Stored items
--- START ---
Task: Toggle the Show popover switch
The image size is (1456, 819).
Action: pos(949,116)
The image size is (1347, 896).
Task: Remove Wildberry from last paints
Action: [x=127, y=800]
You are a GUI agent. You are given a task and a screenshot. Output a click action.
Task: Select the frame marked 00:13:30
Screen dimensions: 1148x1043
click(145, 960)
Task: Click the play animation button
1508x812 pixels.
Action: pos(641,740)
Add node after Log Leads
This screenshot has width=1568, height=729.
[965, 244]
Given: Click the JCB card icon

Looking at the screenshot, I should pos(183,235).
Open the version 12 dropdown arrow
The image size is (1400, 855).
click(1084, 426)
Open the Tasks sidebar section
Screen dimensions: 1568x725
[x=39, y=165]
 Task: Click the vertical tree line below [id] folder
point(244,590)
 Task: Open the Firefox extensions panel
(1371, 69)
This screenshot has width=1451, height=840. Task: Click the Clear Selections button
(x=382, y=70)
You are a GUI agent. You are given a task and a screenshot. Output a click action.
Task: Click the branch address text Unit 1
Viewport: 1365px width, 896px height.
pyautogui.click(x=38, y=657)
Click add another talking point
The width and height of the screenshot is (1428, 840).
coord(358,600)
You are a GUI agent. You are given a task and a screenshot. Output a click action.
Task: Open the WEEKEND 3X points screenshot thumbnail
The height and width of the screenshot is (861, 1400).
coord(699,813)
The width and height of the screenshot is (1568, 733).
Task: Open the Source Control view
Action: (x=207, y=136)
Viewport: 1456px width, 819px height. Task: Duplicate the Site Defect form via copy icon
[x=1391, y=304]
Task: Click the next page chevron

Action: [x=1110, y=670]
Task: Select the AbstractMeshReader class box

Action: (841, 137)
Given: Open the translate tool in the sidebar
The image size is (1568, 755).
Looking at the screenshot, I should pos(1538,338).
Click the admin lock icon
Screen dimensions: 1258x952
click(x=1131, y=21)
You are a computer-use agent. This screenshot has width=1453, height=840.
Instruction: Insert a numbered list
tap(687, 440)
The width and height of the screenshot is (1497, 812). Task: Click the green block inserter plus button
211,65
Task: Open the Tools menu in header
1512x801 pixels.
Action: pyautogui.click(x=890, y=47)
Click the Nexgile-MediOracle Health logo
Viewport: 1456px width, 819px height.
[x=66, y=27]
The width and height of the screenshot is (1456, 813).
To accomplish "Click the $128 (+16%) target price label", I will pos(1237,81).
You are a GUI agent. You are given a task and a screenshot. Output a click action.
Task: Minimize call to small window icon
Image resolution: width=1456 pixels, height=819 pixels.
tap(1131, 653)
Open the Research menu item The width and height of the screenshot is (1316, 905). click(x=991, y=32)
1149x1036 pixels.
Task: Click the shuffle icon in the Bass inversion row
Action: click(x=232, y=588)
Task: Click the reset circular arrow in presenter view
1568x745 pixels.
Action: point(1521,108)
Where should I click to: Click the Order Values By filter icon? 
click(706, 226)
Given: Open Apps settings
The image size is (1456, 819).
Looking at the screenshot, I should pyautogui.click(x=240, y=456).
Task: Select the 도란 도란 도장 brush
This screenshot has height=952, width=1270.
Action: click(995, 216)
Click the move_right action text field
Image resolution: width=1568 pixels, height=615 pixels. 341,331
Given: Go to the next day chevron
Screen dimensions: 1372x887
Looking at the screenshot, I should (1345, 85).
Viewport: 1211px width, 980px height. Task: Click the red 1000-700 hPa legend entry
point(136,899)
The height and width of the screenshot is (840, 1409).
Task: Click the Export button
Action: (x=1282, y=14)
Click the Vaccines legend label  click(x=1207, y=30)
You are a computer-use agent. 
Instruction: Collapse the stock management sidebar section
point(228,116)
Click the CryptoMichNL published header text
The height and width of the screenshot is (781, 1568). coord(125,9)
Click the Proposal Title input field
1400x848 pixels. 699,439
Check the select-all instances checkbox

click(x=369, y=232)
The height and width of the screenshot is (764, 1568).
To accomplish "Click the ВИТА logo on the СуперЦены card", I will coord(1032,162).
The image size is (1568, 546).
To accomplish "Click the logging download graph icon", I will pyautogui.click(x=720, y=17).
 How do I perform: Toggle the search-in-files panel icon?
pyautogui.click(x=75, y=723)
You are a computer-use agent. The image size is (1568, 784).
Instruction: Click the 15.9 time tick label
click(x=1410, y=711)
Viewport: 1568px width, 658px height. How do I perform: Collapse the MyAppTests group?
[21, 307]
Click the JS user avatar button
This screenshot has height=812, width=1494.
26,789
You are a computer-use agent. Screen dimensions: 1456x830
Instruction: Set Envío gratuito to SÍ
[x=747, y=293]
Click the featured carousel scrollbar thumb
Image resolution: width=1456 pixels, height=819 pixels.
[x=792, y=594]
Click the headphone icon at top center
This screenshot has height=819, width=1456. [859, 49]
--- END ---
EXERCISE REQUIREMENTS: Write out, word for word, the lines from the one containing "You are a computer-use agent. Screen" through the end of the records, with no other lines.

SOLVED EXERCISE:
You are a computer-use agent. Screen dimensions: 1456x830
Instruction: Set Envío gratuito to SÍ
[x=747, y=293]
Click the featured carousel scrollbar thumb
Image resolution: width=1456 pixels, height=819 pixels.
[x=792, y=594]
Click the headphone icon at top center
This screenshot has height=819, width=1456. [859, 49]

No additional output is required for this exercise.